--- START ---

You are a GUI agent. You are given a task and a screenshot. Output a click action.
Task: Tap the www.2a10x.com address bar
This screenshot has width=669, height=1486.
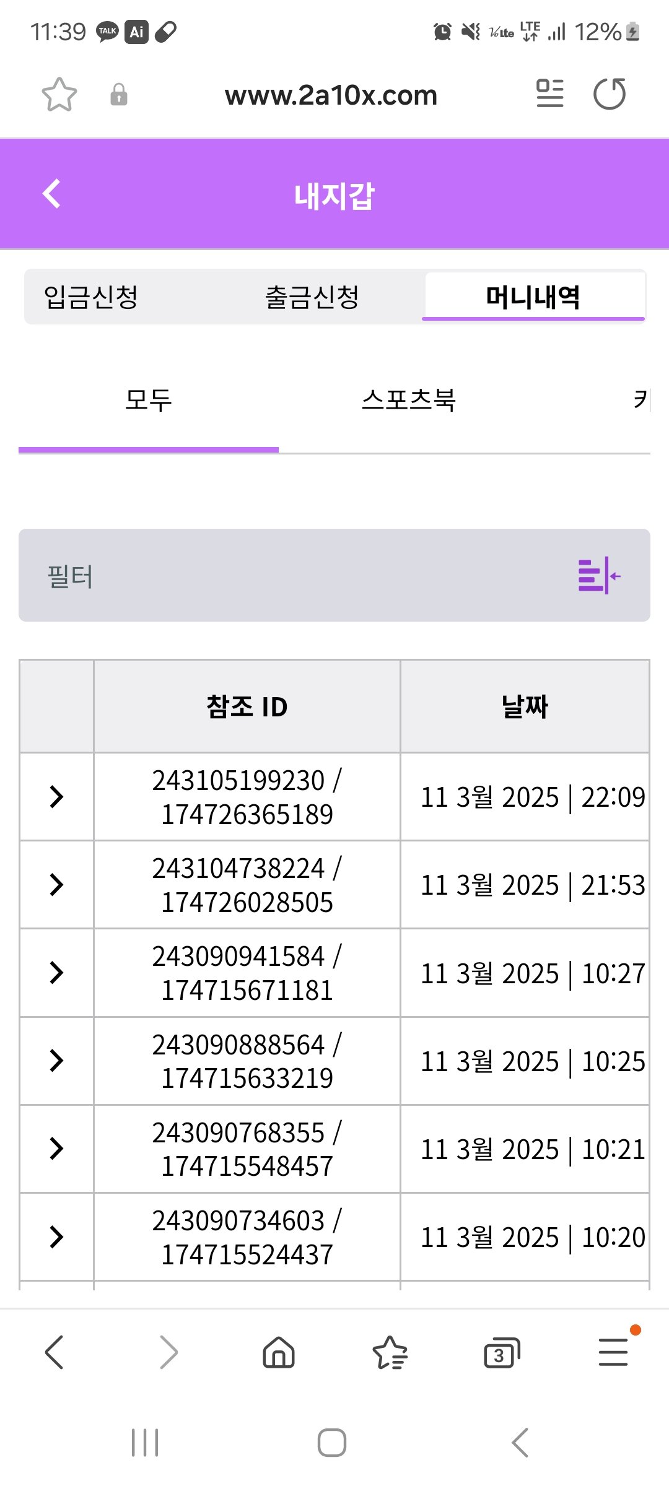[331, 95]
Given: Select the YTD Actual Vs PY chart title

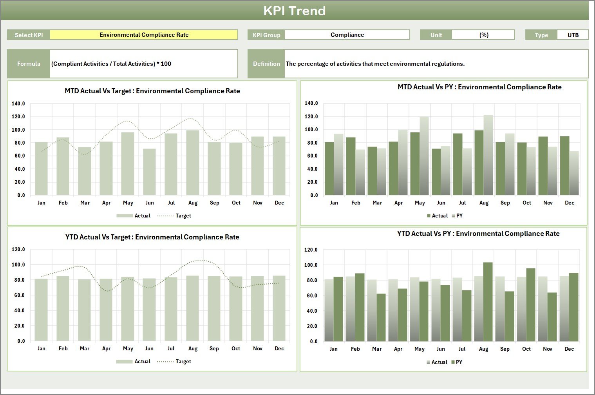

--- END ---

→ Problem requirements
The expected answer is the full listing above, transcribed exactly and without pictures.

→ Response to the exercise
You are a GUI agent. You are given a task and a screenshot. Output a click action.
Task: Tap the www.2a10x.com address bar
This screenshot has width=669, height=1486.
[331, 95]
Given: Select the YTD Actual Vs PY chart title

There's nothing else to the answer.